An exact reproduction of every record is required.

Top of Study material

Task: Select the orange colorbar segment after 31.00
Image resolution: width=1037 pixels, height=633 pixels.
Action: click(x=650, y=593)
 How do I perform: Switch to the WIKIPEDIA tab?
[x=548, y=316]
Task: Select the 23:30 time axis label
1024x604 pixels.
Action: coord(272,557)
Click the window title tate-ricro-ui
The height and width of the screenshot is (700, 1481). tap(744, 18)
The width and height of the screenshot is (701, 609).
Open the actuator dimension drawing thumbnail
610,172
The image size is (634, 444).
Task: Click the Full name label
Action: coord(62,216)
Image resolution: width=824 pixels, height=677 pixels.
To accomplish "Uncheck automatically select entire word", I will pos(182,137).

Bottom of Study material

Task response
Task: Select the orange colorbar segment after 31.00
Image resolution: width=1037 pixels, height=633 pixels.
Action: click(x=650, y=593)
 How do I perform: Switch to the WIKIPEDIA tab?
[x=548, y=316]
Task: Select the 23:30 time axis label
1024x604 pixels.
Action: coord(272,557)
Click the window title tate-ricro-ui
The height and width of the screenshot is (700, 1481). tap(744, 18)
The width and height of the screenshot is (701, 609).
Open the actuator dimension drawing thumbnail
610,172
The image size is (634, 444).
Task: Click the Full name label
Action: coord(62,216)
Image resolution: width=824 pixels, height=677 pixels.
To accomplish "Uncheck automatically select entire word", I will pos(182,137).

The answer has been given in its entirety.